California Department of Insurance’s Emergency Regulations on Provider Networks Go Into Effect
On January 30, 2015, the Office of Administrative Law approved the emergency regulations for provider network adequacy standards proposed by the California Department of Insurance (CDI). The emergency regulations apply to CDI-regulated insurers offering health insurance; they do not modify existing requirements for plans licensed by the California Department of Managed Care that are subject to California's Knox-Keene Act.
The newly-approved regulations, which were introduced earlier this month by the CDI, impose several requirements on health insurers, including the following.
- Adequate Provider Networks. Title 10, section 2240.16 was amended to require that insurer provider networks include adequate number and types of providers within 30 minutes or 15 miles of the insureds that offer substance use disorder treatment (based on utilization patterns), crisis intervention and stabilization programs, and specified types of inpatient psychiatric services. Plans must be "designed to optimize" access by using ancillary service providers, and demonstrate "capacity" to provide access to transplant centers within the network. The network's contracted hospitals are required to have "adequate number" of available primary care providers and specialists with admitting and practice privileges. If care cannot be provided within the plan's network, insurers must arrange for medically necessary services using out of network providers but may only charge enrollees in-network rates for patient-responsibility payments (i.e. copay, coinsurance, and deductibles). Policies covering pediatric essential health benefits must also include an adequate network of oral and vision service providers to allow urgent appointments within 72 hours, non-urgent appointment s within 36 business days, and preventative care within 40 business days of the appointment request. Cal. Code Regs. tit. 10, § 2240.16.
- Timely Access to Care. Newly adopted section 2240.15 establishes standards for timely access to care, and requires insurers to maintain written quality assurance programs to ensure that the plan's network is sufficient to provide accessibility, availability, and continuity of covered services. Wait times must be clinically appropriate. Unless a referring or treating provider specifically notes that a longer wait time is not medically detrimental, health plans must also offer urgent care appointments with 48 to 96 hours, primary care physician or mental health provider appointments within 10 business days, and specialist appointment within 15 days of the appointment request. Telephone triage and screening services must be available 24/7 and may not have waiting times exceeding 30 minutes.
- Network Adequacy Reports. Starting in June 1, 2015, insurers must annually file a network adequacy report for all current or new health policies. Cal. Code Regs. tit. 10, § 2240.5(a)(1). Among other things, the reports must include:
To assist the CDI in its oversight, the network adequacy report must also include information on the plan's rates of compliance and noncompliance with the network adequacy and timely access standards. Upon a request by the Commissioner, the plans must provide a network adequacy report even prior to June 1, 2015.
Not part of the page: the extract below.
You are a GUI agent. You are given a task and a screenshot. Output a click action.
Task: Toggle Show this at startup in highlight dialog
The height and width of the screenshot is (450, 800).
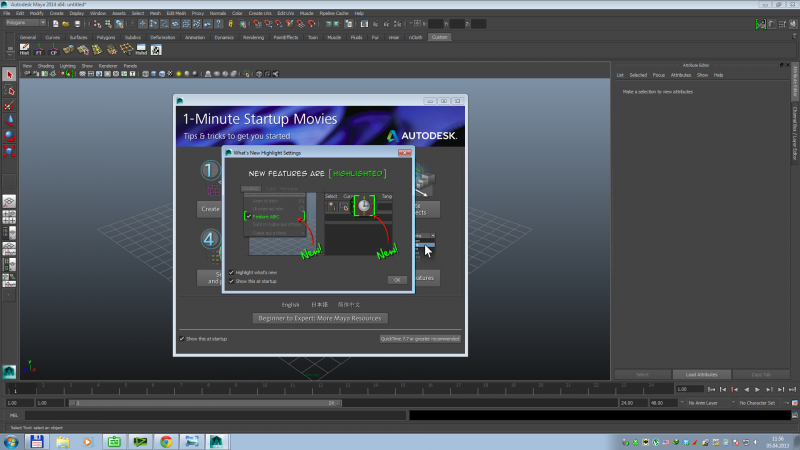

- a narrative of the adequacy of mental health and substance abuse disorder providers;
- geographical distribution and number of mental health providers for treating severe mental illness of an adult and serious emotional disturbances of a child;
- plan's process for selection and tiering of providers and facilities; and
- policies and procedures related to recruiting, credentialing, contracting, and managing provider networks.
- Network Directories. To ensure that enrollees have adequate notice and information about their networks, the regulations impose additional disclosure and education requirements related to the provider networks. Provider network directories must be current, accurate, and conform to specified listing standards. The provider directory must also be available online (updated weekly), and offered to accommodate patients with limited English proficiency. Cal. Code Regs. tit. 10, § 2240.6.
- Discretionary Waiver. The Commissioner has the discretion to waive these standards if a plan proposes an alternate access delivery system. Cal. Code Regs. tit. 10, § 2240.7.
The emergency regulations became effective on January 30, and will remain in effect until July 30, 2015, the maximum 180 days allowed under the California Government Code. The regulations will become permanent if the CDI engages in a regular rulemaking process, and submits a Certificate of Compliance by July 29, 2015, that is approved by the Office of Administrative Law within 30 days. The regulations place new compliance burdens on health insurers, but it remains to be seen how the new standards will change existing network adequacy practices for health insurers regulated by the CDI.